Each itemset consists of antecedents and consequents. Antecedents are the items or itemsets on the left-hand side of the association rule that represents a set of items or conditions that act as the premise or condition for the rule. Consequents are the items or itemsets on the right-hand side of the association rule that represents the set of items or outcomes that are predicted or observed based on the presence of the antecent. Confidence measures the likelihood or probability of finding the consequent item(s) in a rule given the antecedent(s). It is the proportion of transactions containing the antecedent that also contain the consequent.

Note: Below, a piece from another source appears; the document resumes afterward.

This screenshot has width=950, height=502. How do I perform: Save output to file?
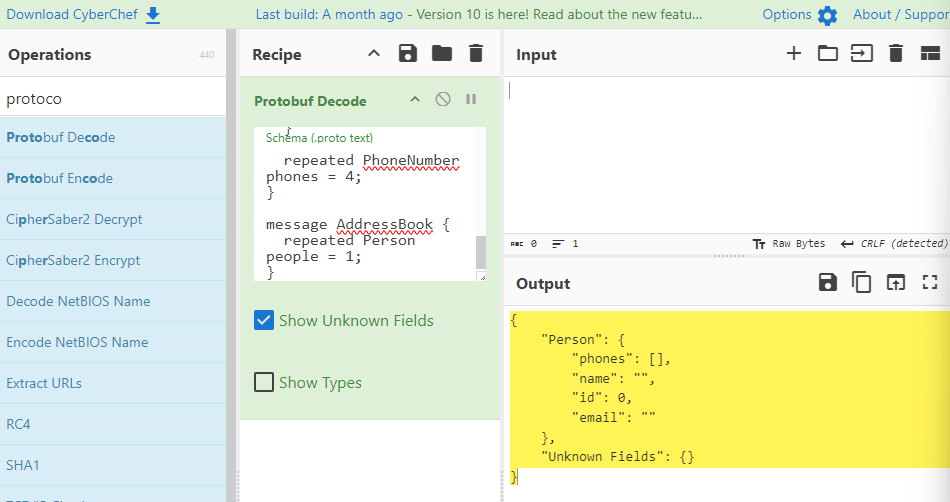click(x=827, y=283)
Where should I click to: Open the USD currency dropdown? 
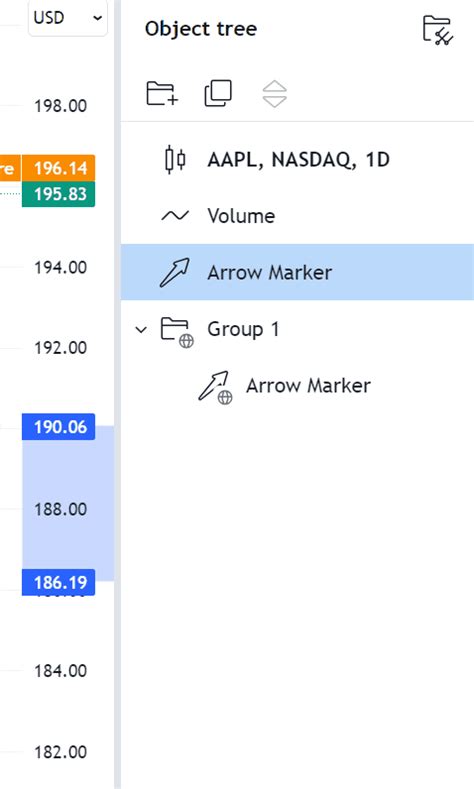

High confidence suggests a strong association between the antecedent and consequent.

rules |>
  as("data.frame") |>
  arrange(desc(confidence)) |>
  head(10) |>
  kable() |>
  kable_styling()
rules support confidence coverage lift count
{citrus fruit,root vegetables} => {other vegetables} 0.0103711 0.5862069 0.0176919 3.029608 102
{root vegetables,tropical fruit} => {other vegetables} 0.0123030 0.5845411 0.0210473 3.020999 121
{curd,yogurt} => {whole milk} 0.0100661 0.5823529 0.0172852 2.279125 99
{butter,other vegetables} => {whole milk} 0.0114896 0.5736041 0.0200305 2.244885 113
{root vegetables,tropical fruit} => {whole milk} 0.0119980 0.5700483 0.0210473 2.230969 118
{root vegetables,yogurt} => {whole milk} 0.0145399 0.5629921 0.0258261 2.203354 143
{domestic eggs,other vegetables} => {whole milk} 0.0123030 0.5525114 0.0222674 2.162336 121
{whipped/sour cream,yogurt} => {whole milk} 0.0108795 0.5245098 0.0207422 2.052747 107
{rolls/buns,root vegetables} => {whole milk} 0.0127097 0.5230126 0.0243010 2.046888 125
{other vegetables,pip fruit} => {whole milk} 0.0135231 0.5175097 0.0261312 2.025351 133

We can interpret the confidence that 58% of customers that bought “citrus fruit” and “root vegetables” also bought “other vegetables”, and so on.

Lift

Lift measures the strength of association between the antecedent and consequent items compared to their individual occurrences. It is the ratio of the observed support to the expected support if the antecedent and consequent were independent. Lift greater than 1 indicates a positive association, while lift less than 1 indicates a negative association.

rules |>
  as("data.frame") |>
  arrange(desc(lift)) |>
  head(10) |>
  kable() |>
  kable_styling()
rules support confidence coverage lift count
{citrus fruit,root vegetables} => {other vegetables} 0.0103711 0.5862069 0.0176919 3.029608 102
{root vegetables,tropical fruit} => {other vegetables} 0.0123030 0.5845411 0.0210473 3.020999 121
{rolls/buns,root vegetables} => {other vegetables} 0.0122013 0.5020921 0.0243010 2.594890 120
{root vegetables,yogurt} => {other vegetables} 0.0129131 0.5000000 0.0258261 2.584078 127
{whipped/sour cream,yogurt} => {other vegetables} 0.0101678 0.4901961 0.0207422 2.533410 100
{root vegetables,whole milk} => {other vegetables} 0.0231825 0.4740125 0.0489070 2.449770 228
{onions} => {other vegetables} 0.0142349 0.4590164 0.0310117 2.372268 140
{pork,whole milk} => {other vegetables} 0.0101678 0.4587156 0.0221657 2.370714 100
{whipped/sour cream,whole milk} => {other vegetables} 0.0146416 0.4542587 0.0322318 2.347679 144
{pip fruit,whole milk} => {other vegetables} 0.0135231 0.4493243 0.0300966 2.322178 133

Again, looking at the first line, we can interpret the lift of 3.03 to represent the occurrence of the consequent (other vegetables) is 3.03 times likelier when the antecedent items (citrus fruit & root vegetables) are present, and so on.